El problema es la típica realidad. El problema es la intemperie. Que es, curiosamente, el tema central de esta novela o quedamos en que mejor poema, un vallejiano y desamparado poema, Amuleto. La intemperie. El cielorraso de vivir, viajar, leer, amar y escribir sin ahorrar nada, ni dejarte nada en el vaso, ni reservarte para la vuelta (como el protagonista de Gattaca nadando mar adentro)
Un tema del todo inútil para afrontar las cosas terribles que pasan en España. No digamos en Europa, en el mundo y en Rusia. Sobre todo, en Rusia. No hay más que ver y oír a Zapatero, a Rajoy o a Putin para darse cuenta de hasta que punto la situación es grave. A mí me da mucha vergüenza, muchas veces, contar en este blog o en el programa con Mario y Carmen las cosas que veo en los cuentos de Isak Dinesen, Elizabeth Gaskell o Alice Munro, cuando a nuestro alrededor hay gente en el paro, políticos que mienten, terroristas multimillonarios y niños abortados con unas pinzas que les escachan la cabeza o un suero salino encharcando sus pulmoncitos. Pienso que es indecente dedicarme a leer cuando hay mentes brillantes, en este mismo diario sin ir más lejos, que están cogiendo el toro por los cuernos, si se me permite la expresión. Me gustaría explicar por qué, y sobre todo cómo, llego a sentir consuelo en los cuentos y los poemas frente a las mismas cosas que afligen o indignan a todos. Me gustaría aclarar por qué me alivian las palabras y no me alivian en absoluto (o no me alivian tanto) el conocimiento o la razón. Me gustaría poder hacerlo, pero si supiera, probablemente no me haría falta leer ni me haría falta rezar. Arde el bosque, avanza una nube de turba. La culpa de todo la tiene Putin.
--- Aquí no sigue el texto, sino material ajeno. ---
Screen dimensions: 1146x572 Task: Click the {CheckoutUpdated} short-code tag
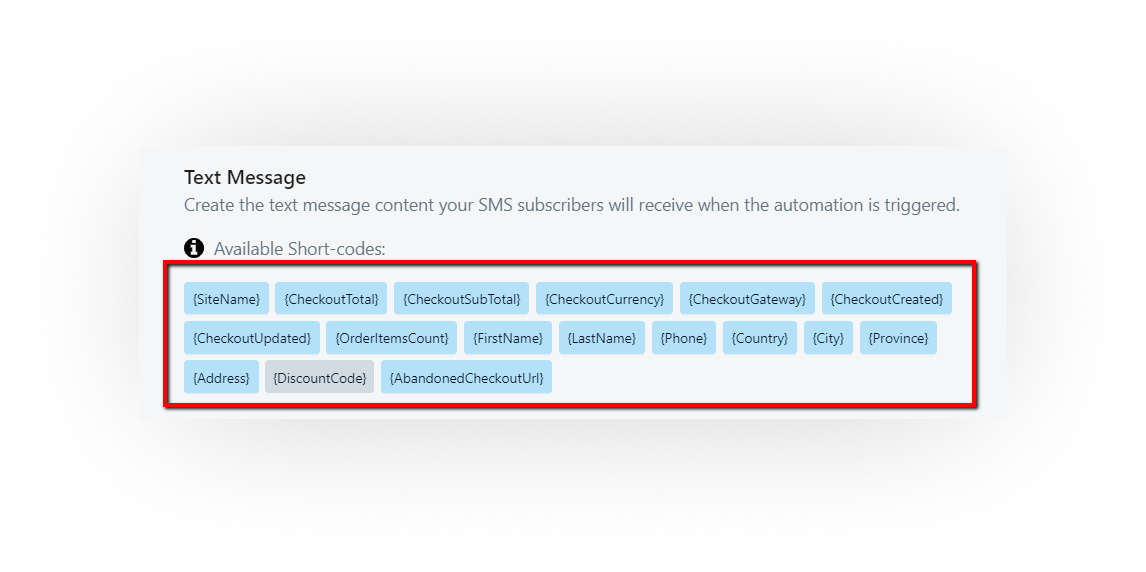pos(252,338)
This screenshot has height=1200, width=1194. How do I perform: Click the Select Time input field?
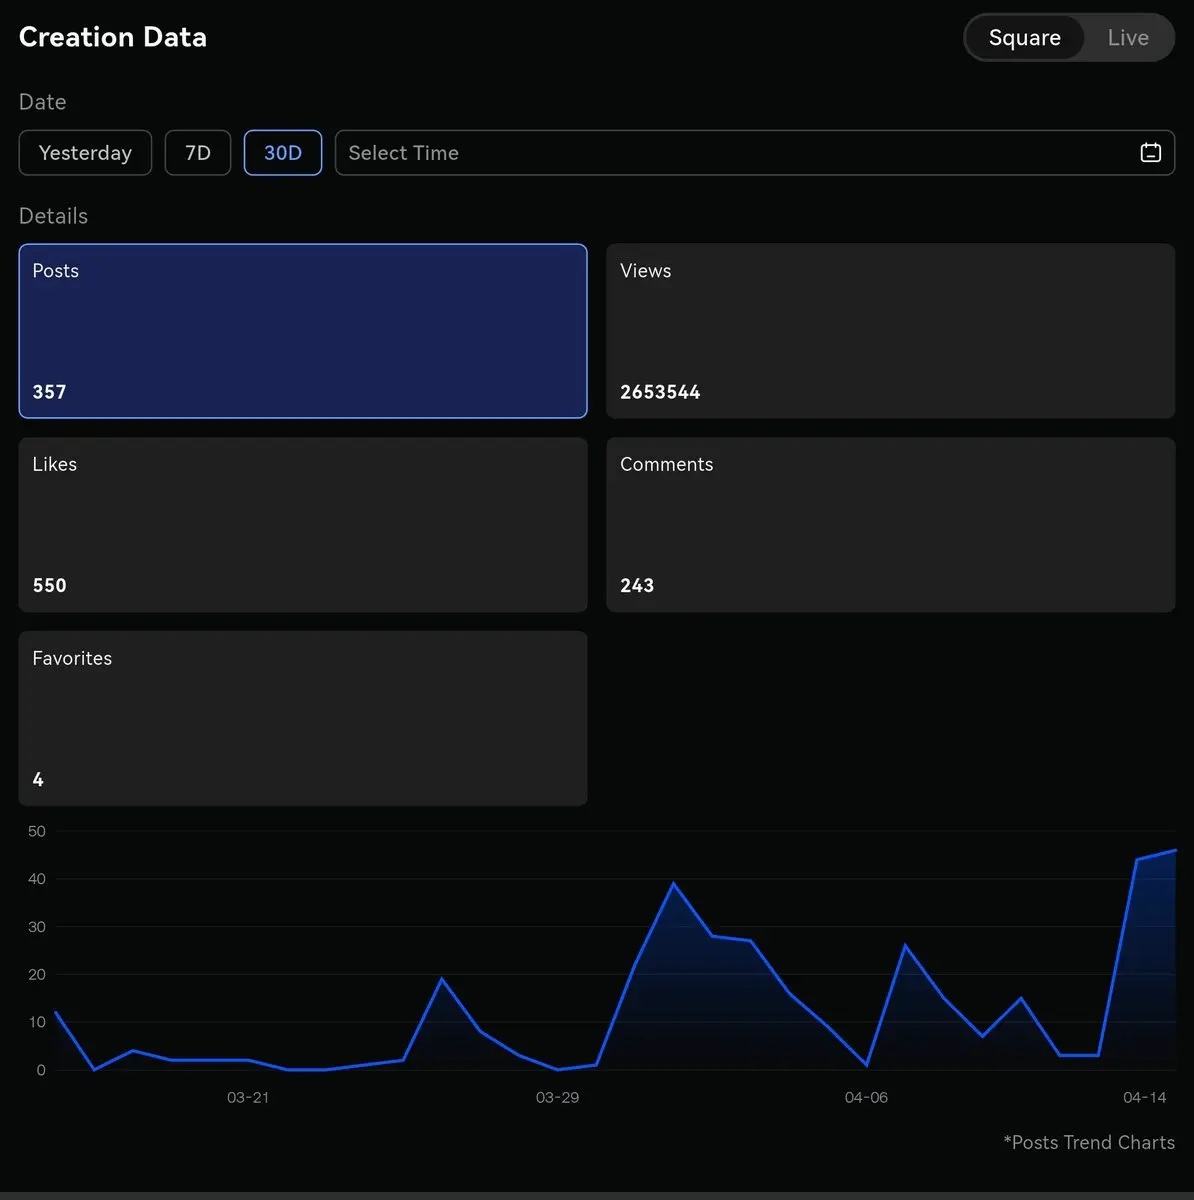(x=730, y=153)
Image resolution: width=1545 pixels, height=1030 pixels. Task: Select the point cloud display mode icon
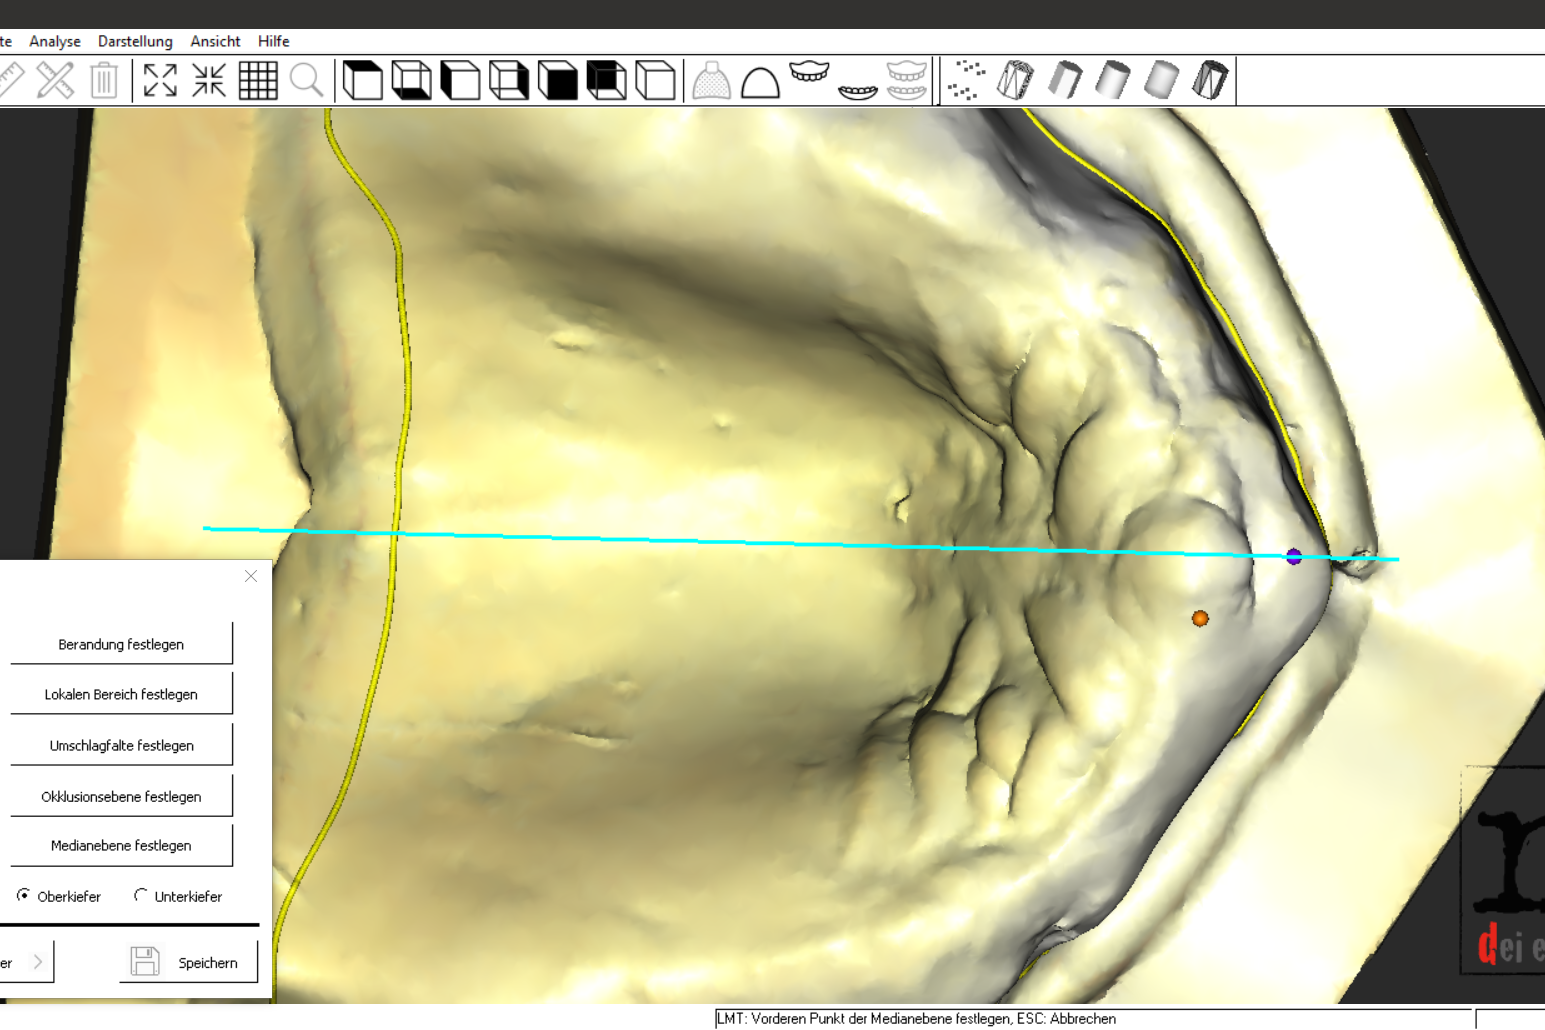(x=966, y=80)
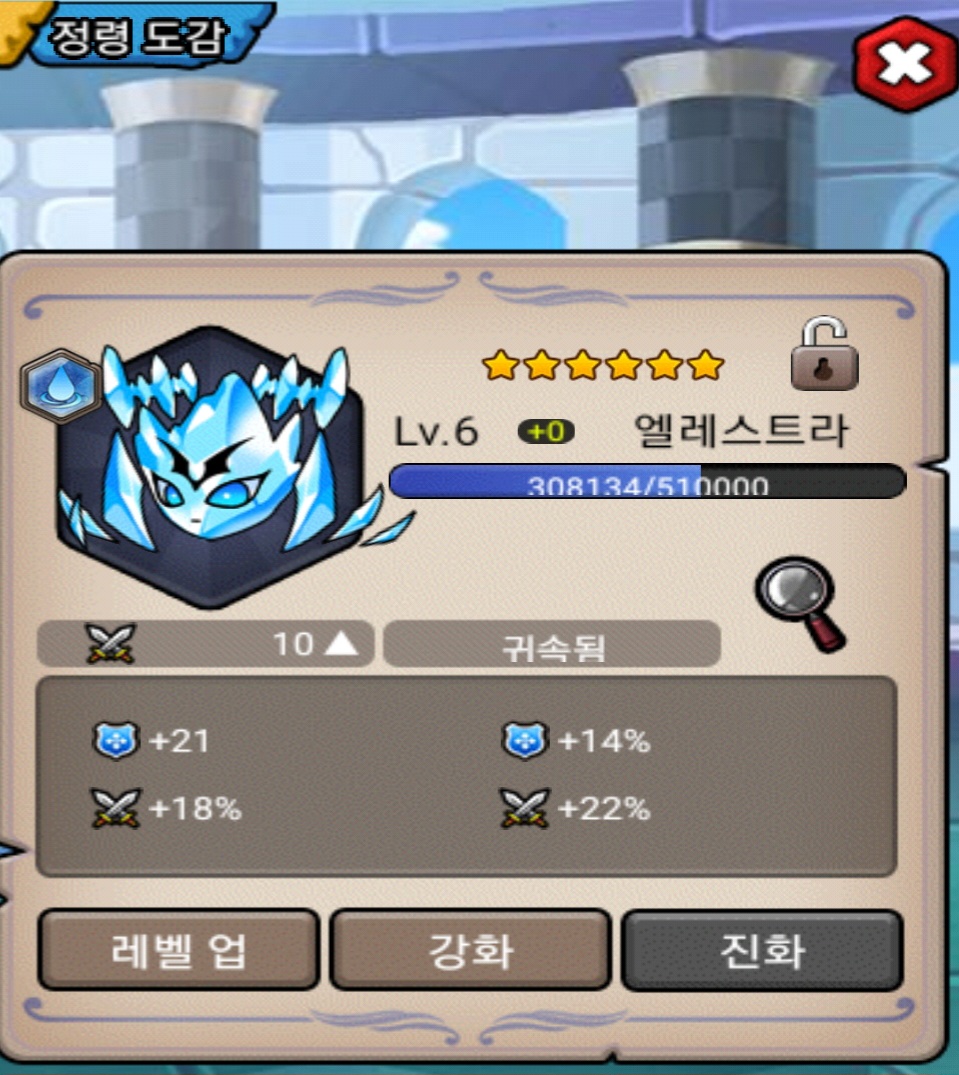Tap the ice spirit portrait
Screen dimensions: 959x1075
pos(219,468)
¡Al fin ha vuelto! Enhorabuena por los últimos hilos (post-patinaje sobre historia progre). Totalmente de acuerdo con lo que dice de Rusia. Es más, estos días estoy leyendo a Norberg ('In defense of global capitalism') y, a pesar de que da bandazos entre el socialista (no, no hay liberales de izquierda, reflexione por favor) Stuart Mill y el libertarianismo (¡qué palabro!) amoral, habla de una década perdida en Rusia (tras la caída del régimen soviético) por el mantenimiento de la propiedad colectiva de la tierra (entre otras muchas razones, claro). Rusia, de capitalista, nada de nada. Y desengáñense los que creen que China tiene potencial (salvo los empresarios estilo Roures/Entreca-Seopanes) mientras haya nomenklatura y limpiabotas de ésta: la ley no será igual para todos y la propiedad privada dependerá del capricho del que mande. Lo del aborto es miserable. Es la prueba de una sociedad, de una civilización que se va al garete por renunciar a sus principios básicos. De ahí que cuando oigo a los presuntos liberales/libertarios hablar del derecho a abortar me dan ganas de vomitarles encima. Un saludo
Pues a mi me da tristeza ver como la mayoría traga con todas esas cosas que deberían de hundir a una sociedad en la vergüenza. Y hundida está, aunque ya no le importa o está de acuerdo con ello. Y las generaciones venideras, mejor no nombrarlas, que se nos acaba la esperanza. Yo también necesito, definitivamente, leer y rezar.